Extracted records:
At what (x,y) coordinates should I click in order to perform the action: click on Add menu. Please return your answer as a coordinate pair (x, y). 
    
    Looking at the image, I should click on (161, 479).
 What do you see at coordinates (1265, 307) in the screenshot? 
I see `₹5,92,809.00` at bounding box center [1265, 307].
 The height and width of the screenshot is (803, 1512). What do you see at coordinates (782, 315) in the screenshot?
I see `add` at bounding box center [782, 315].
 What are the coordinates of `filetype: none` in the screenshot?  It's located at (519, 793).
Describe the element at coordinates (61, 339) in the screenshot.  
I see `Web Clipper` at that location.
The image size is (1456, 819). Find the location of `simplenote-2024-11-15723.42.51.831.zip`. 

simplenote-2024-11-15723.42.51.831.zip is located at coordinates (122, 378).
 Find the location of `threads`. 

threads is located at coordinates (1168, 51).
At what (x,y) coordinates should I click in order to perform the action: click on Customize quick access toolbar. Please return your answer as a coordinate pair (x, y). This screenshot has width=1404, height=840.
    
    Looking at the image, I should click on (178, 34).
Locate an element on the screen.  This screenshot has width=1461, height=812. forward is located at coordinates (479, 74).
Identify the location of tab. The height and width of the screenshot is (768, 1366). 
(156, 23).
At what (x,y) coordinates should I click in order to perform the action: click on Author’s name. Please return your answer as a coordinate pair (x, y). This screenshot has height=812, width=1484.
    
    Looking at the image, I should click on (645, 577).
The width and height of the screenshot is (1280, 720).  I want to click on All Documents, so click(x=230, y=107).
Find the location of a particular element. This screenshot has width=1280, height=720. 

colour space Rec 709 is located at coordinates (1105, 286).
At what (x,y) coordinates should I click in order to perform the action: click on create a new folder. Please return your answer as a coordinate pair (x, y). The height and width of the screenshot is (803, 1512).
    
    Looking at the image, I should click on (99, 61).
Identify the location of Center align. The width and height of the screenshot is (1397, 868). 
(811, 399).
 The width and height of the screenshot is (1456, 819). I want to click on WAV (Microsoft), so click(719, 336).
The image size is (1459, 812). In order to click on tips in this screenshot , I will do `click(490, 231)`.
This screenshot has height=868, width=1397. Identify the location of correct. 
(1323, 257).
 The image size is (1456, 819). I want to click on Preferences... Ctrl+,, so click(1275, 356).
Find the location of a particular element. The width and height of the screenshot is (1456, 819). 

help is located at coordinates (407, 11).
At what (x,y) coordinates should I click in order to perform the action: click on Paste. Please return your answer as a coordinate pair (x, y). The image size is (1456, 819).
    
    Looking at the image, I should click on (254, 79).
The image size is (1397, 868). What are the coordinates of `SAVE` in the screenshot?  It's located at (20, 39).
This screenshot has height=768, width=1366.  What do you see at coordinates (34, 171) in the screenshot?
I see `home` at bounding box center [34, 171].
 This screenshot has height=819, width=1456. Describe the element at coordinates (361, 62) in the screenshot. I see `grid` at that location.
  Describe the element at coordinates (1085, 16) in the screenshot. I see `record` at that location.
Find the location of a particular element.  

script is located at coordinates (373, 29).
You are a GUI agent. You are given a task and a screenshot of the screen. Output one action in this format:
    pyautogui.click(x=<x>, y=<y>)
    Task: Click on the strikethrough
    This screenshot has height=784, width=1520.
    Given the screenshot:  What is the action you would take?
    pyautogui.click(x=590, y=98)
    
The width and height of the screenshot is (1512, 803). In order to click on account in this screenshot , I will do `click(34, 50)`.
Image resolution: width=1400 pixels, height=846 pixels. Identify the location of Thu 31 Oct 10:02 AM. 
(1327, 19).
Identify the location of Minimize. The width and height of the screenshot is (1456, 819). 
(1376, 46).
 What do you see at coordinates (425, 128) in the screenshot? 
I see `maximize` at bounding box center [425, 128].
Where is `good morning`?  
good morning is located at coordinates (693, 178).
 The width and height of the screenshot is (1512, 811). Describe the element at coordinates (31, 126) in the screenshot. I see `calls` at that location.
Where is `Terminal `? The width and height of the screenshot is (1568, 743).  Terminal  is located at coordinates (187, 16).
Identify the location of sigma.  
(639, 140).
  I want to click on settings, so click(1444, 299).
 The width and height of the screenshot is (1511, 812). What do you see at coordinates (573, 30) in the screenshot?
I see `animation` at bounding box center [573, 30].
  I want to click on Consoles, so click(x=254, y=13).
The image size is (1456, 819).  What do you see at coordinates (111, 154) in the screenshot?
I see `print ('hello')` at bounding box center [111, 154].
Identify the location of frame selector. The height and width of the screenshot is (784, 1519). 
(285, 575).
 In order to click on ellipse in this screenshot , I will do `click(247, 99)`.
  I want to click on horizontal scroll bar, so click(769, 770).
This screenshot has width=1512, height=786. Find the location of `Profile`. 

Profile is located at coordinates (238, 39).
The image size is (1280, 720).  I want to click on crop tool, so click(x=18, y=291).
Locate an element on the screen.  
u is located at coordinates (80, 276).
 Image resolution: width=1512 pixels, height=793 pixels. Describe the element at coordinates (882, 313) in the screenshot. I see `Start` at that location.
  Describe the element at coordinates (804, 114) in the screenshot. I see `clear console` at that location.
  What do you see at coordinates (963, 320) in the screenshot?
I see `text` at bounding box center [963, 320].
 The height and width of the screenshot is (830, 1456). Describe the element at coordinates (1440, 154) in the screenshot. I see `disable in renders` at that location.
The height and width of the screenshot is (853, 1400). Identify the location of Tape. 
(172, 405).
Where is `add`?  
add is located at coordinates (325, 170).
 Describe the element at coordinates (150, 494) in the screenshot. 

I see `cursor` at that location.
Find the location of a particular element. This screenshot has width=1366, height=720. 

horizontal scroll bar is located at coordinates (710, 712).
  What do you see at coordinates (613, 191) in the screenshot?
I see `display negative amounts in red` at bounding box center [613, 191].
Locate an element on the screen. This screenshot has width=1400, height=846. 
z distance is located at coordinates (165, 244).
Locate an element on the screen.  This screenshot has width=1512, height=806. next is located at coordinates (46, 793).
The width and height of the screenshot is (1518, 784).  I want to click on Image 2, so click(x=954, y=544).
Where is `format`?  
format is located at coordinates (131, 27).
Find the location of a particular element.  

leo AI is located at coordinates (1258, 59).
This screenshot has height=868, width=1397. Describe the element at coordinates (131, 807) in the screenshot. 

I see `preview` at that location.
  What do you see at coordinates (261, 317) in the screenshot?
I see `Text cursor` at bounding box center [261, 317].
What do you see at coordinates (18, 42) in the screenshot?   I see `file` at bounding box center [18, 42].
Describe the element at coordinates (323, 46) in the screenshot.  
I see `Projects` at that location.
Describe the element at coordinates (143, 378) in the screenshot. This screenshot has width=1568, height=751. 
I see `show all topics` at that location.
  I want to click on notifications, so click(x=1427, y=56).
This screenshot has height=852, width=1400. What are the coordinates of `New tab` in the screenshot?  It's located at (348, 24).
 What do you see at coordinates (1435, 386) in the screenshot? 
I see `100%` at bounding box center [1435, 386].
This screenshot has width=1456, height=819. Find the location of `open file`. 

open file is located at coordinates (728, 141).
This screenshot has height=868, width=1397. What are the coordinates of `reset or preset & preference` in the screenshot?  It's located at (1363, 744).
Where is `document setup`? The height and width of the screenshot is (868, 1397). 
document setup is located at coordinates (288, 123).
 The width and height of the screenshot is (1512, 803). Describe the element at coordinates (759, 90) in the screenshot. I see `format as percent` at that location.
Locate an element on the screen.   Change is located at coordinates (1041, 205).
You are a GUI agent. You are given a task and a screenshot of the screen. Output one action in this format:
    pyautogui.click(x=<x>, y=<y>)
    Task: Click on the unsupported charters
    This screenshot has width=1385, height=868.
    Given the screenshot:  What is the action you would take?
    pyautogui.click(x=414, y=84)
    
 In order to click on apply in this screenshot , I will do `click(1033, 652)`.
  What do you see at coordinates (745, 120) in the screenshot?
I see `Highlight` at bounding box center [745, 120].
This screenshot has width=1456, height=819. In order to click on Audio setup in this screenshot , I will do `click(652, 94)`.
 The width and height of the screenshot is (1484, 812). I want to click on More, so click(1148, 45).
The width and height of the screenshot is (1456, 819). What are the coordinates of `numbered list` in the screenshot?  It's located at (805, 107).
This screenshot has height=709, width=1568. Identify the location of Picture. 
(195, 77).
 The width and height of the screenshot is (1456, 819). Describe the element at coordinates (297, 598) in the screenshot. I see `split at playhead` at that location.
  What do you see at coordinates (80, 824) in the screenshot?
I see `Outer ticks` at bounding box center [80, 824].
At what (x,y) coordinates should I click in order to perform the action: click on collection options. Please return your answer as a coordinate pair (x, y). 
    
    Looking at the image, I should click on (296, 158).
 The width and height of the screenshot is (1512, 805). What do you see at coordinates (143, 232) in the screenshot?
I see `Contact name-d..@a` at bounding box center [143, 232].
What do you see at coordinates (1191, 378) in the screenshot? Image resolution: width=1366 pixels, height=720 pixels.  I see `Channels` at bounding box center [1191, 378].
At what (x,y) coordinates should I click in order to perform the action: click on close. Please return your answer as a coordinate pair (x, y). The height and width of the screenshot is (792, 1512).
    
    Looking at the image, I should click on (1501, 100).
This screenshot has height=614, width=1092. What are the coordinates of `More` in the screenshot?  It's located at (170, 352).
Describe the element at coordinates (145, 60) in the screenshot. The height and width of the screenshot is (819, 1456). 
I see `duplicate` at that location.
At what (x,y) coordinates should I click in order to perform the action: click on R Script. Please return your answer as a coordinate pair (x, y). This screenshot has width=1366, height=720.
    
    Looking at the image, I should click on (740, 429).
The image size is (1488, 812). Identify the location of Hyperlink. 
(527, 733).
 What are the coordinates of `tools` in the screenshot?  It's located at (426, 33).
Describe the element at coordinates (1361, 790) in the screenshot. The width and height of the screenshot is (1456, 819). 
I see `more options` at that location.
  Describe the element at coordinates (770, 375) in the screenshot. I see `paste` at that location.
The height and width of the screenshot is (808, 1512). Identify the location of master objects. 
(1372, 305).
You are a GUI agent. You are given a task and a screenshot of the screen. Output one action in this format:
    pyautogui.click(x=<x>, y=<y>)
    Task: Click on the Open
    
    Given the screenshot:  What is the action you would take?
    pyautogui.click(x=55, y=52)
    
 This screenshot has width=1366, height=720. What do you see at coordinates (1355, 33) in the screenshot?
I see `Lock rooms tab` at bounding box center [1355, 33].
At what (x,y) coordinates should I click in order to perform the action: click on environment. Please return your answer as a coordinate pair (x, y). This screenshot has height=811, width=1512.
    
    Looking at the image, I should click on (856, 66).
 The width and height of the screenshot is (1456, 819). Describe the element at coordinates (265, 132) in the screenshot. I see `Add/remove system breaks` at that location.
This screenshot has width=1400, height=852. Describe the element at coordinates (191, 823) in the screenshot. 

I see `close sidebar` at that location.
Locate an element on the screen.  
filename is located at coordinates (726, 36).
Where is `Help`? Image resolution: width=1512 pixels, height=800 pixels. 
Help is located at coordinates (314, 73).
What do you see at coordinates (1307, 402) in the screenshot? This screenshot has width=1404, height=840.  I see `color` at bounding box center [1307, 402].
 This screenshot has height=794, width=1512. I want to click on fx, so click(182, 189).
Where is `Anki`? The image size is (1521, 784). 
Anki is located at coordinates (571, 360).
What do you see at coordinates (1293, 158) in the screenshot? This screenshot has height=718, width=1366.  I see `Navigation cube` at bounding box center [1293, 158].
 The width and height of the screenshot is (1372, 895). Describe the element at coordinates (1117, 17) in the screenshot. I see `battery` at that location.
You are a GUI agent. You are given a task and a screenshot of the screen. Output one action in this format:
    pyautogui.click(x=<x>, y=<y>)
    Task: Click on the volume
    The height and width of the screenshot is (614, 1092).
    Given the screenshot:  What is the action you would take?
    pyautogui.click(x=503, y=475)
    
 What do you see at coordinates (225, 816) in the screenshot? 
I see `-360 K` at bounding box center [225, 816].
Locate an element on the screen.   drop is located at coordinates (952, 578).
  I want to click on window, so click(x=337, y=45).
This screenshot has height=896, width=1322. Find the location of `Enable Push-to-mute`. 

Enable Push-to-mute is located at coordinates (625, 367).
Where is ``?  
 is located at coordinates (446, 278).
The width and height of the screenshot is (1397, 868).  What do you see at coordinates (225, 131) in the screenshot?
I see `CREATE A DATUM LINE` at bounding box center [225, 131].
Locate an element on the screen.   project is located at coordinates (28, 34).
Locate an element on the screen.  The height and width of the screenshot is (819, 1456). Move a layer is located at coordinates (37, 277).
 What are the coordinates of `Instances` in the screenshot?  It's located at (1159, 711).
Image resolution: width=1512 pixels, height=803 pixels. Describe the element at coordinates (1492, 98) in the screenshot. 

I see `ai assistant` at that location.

§ **EXERCISE REQUIREMENTS**
Copy the stretch of rows from the line that contains "coordinates (28, 34)." through the end of the rows, substituting "item" for "element" everywhere and leaving everything else as it is.

§ **FINISHED EXERCISE**
Locate an item on the screen.   project is located at coordinates (28, 34).
Locate an item on the screen.  The height and width of the screenshot is (819, 1456). Move a layer is located at coordinates (37, 277).
 What are the coordinates of `Instances` in the screenshot?  It's located at (1159, 711).
Image resolution: width=1512 pixels, height=803 pixels. Describe the item at coordinates (1492, 98) in the screenshot. 

I see `ai assistant` at that location.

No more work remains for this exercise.